Just a quick one during my lunch hour …. ran into an issue yesterday at my current client that shows once more that when you do not work with a specific OS for a while, you really loose your touch for the small details.
The Saga of WAS, AIX and the damn Java Cache
We installed iFixes yesterday and that all went well. However the syncing of the nodes (kicked off from the Dmgr console) took forever, and then one of the app clusters on one of the nodes would not restart (it eventually did after 4 hours).
To clean the system and get rid of any old temp files we:
- Stopped all WebSphere servers: /WAS_Profile/bin/stopServer.sh xxx -user xxx -password ****
- Stopped the NodeAgent: /WAS_Profile/bin/stopNode.sh -username xxxx -password ****
- Cleaned all temp files /WAS_Profile/temp and /wstemp (everything inside of both folders)
- Ran /WAS_Profile/bin/osgiCfgInit.sh
- Ran /WAS_Profile/bin/clearClassCache.sh
Note: you can also use the command “./stopNode.sh –stopservers -username xxxx -password ****” to shut down the node agent AND the servers at the same time. We wanted to see the individual servers come down as we had issues with one of them.
We then tried to restart the node agent ….. and it failed. We found this in the startserver.log for the node agent:
ADMU3011E: Server launched but failed initialization
Damn, nothing worked … re-cleaned, checked, cursed, cried ….. and then opened a Sev 1 ticket with IBM support online. (had a REALLY fast response – thanks guys!)

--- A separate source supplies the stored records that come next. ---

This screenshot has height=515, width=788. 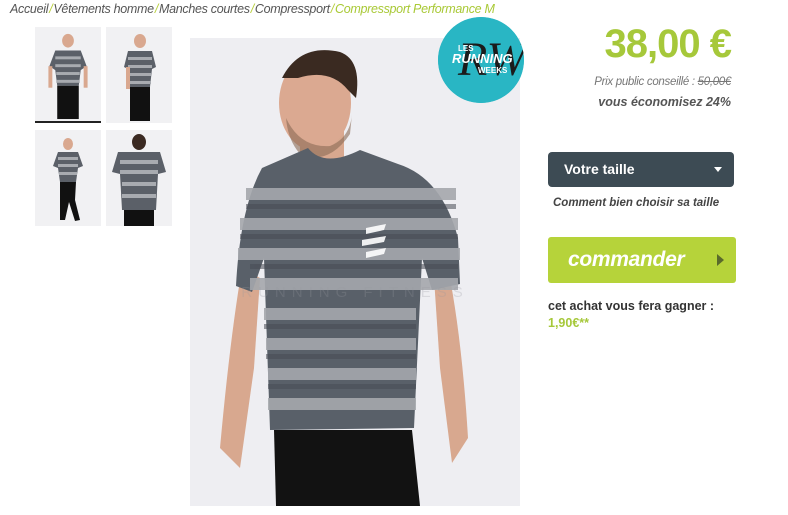 I want to click on thumbnail-side, so click(x=139, y=75).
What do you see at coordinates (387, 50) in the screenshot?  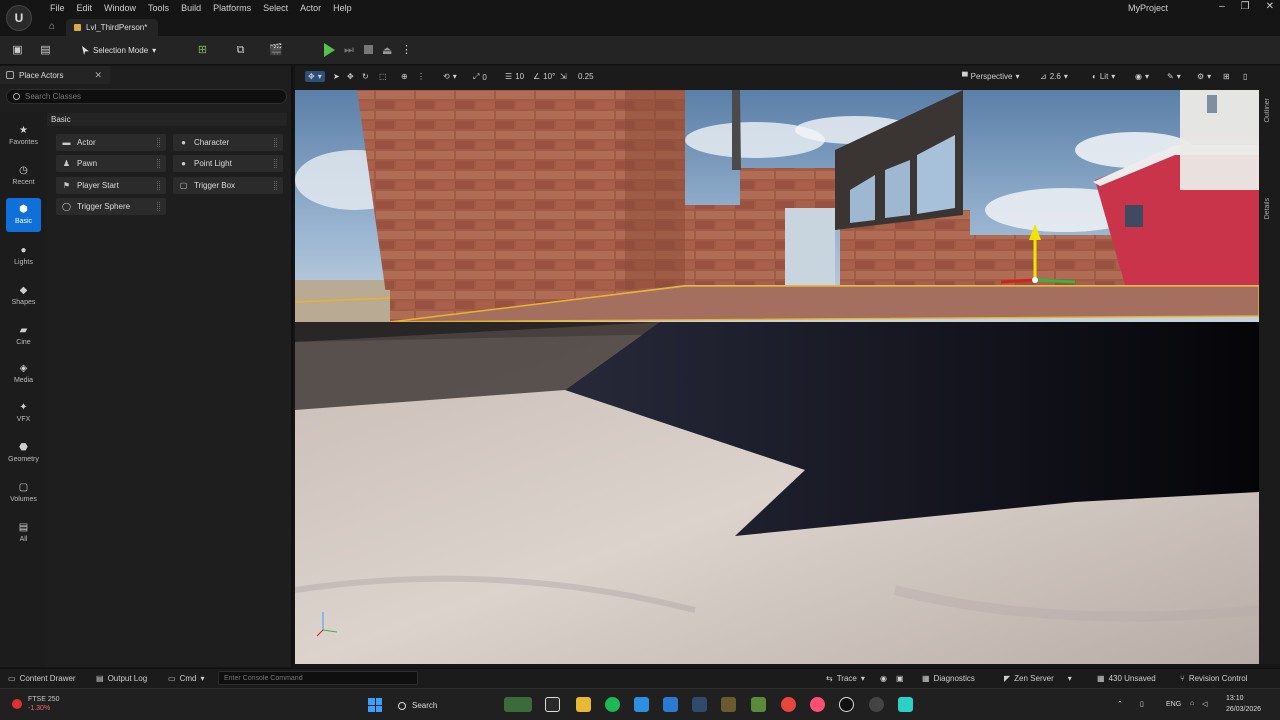 I see `eject-icon: ⏏` at bounding box center [387, 50].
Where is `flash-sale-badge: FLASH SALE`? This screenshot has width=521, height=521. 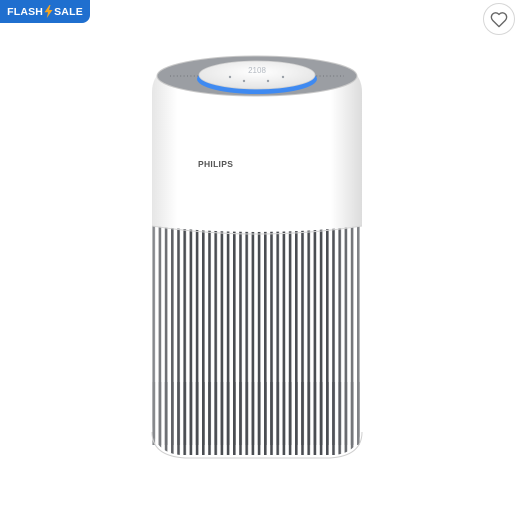 flash-sale-badge: FLASH SALE is located at coordinates (45, 12).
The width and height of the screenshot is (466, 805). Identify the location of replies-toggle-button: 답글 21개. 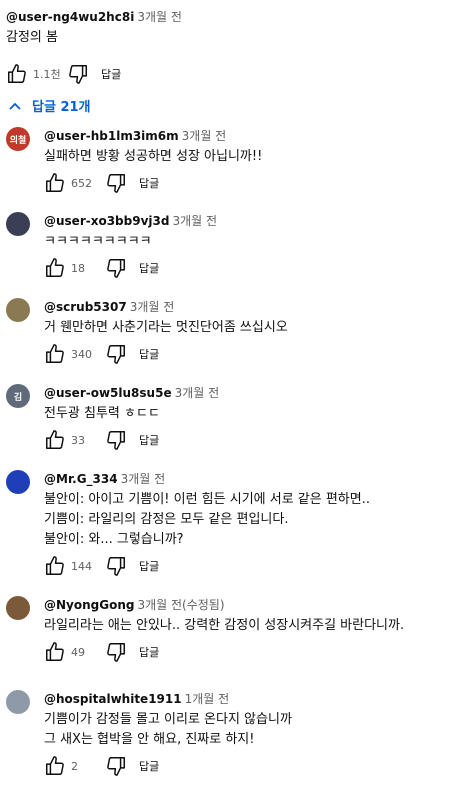
(50, 106).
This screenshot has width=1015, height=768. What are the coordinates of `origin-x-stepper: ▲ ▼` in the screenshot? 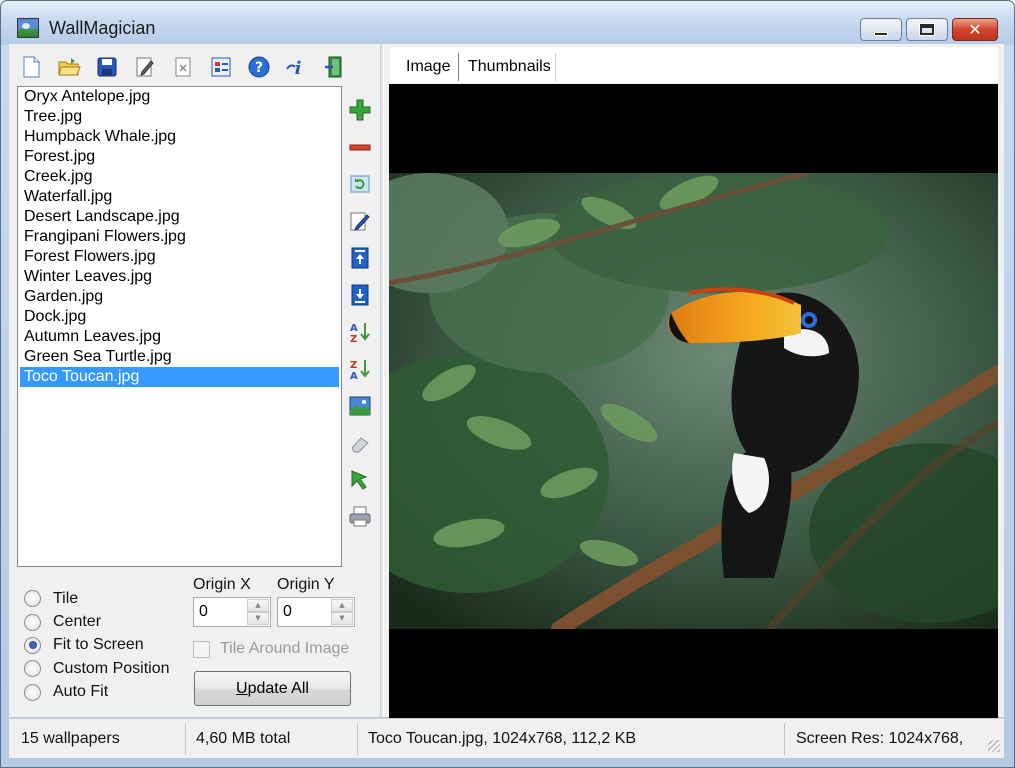 It's located at (232, 612).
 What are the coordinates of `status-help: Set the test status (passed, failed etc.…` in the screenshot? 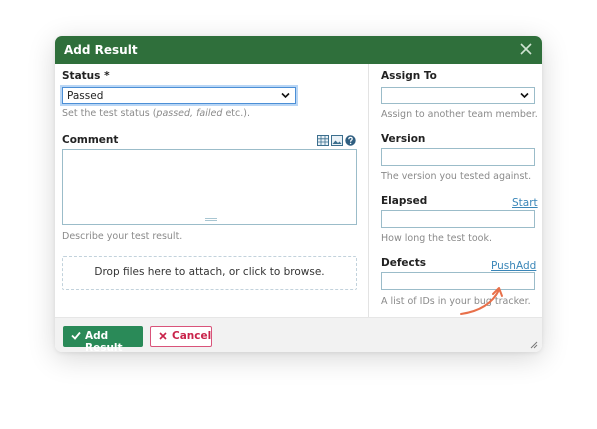 It's located at (156, 114).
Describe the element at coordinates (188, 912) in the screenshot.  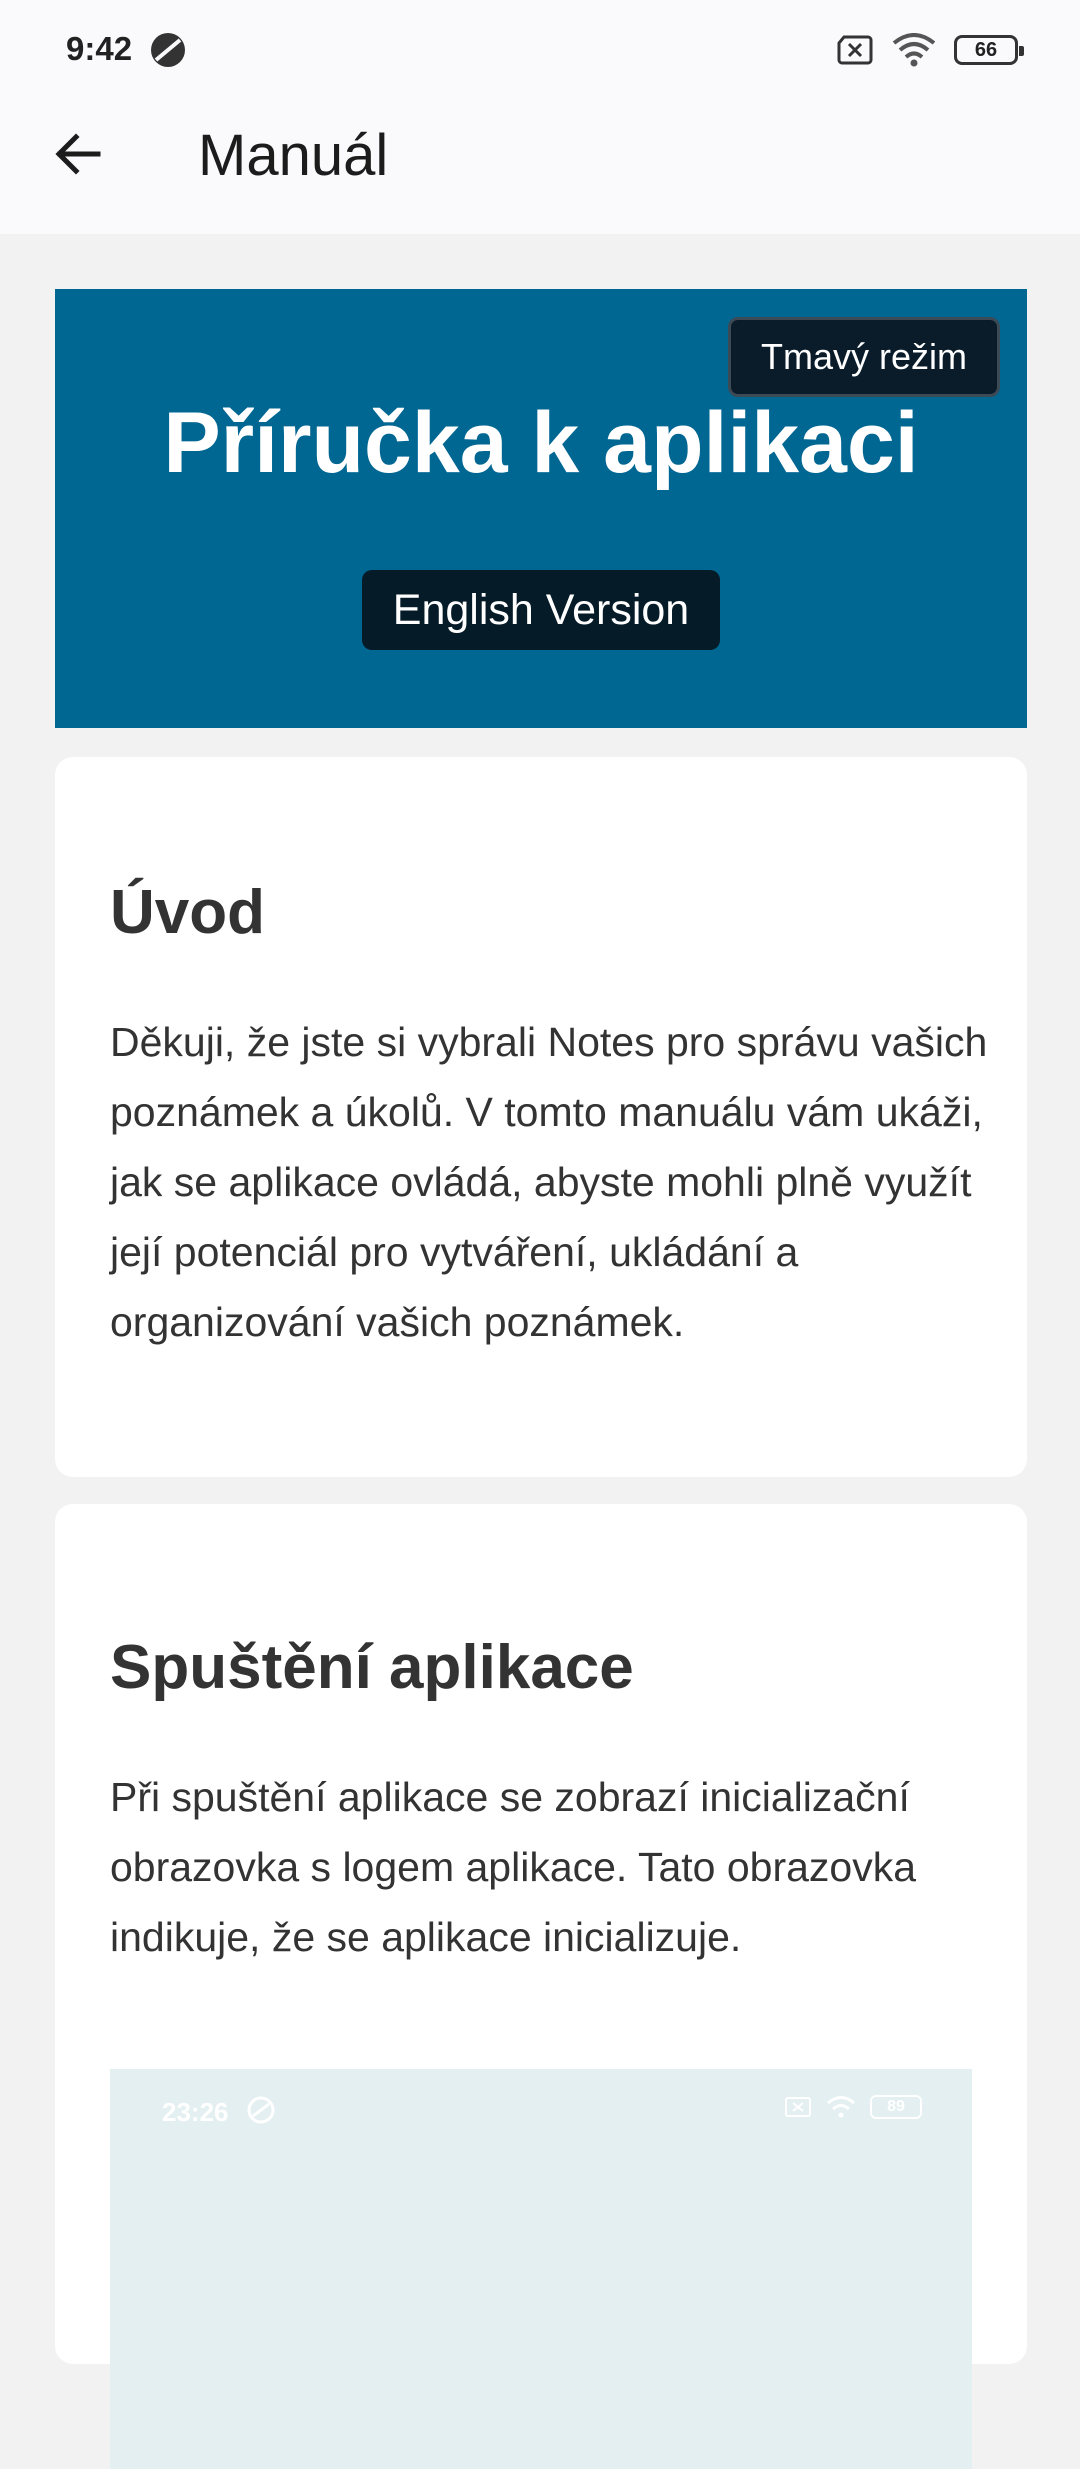
I see `section-heading: Úvod` at that location.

The Cavalry to the Rescue …
The Connections support guy had a look at the logs and brought in a WAS support specialist who had me repeat the clean-ups steps above AND clean this location as well (everything in this folder, but not delete the folder itself):
The IBM tech thinks we had a corrupted system level java cache that was causing the issue. After that a ./startNode.sh worked like a charm and the servers started fine as well.
Incidentally, we ended up shutting each AIX WAS server (including the Dmgr) down one by one so we do not have a service outage and ran the above maintenance once more. On the nodes we also ran a “./synchNode.sh” with the node agent turned off – just to eliminate any possibility of the nodes maybe being out of synch (thanks for the idea Stuart).
We will also be going through our automated scripts to test adding some more items to them (email notifications when individual steps are done, add the “/temp/javasharedresources” to the list of folders to be cleaned, etc.).
Lessons to be learned:
- When you don’t work with an OS for a while you forget the important SMALL stuff (/tmp/javasharedresources) – I had run into this very issue a few years ago and totally forgot about it. I actually did not remember it until this morning, the day after.
- When in doubt – call support RIGHT AWAY, if for no other reason than to validate your thought process is correct and you are not barking up the wrong tree. We did not wait very long to call, but sometimes even 5 minutes can mean the difference between failure and success.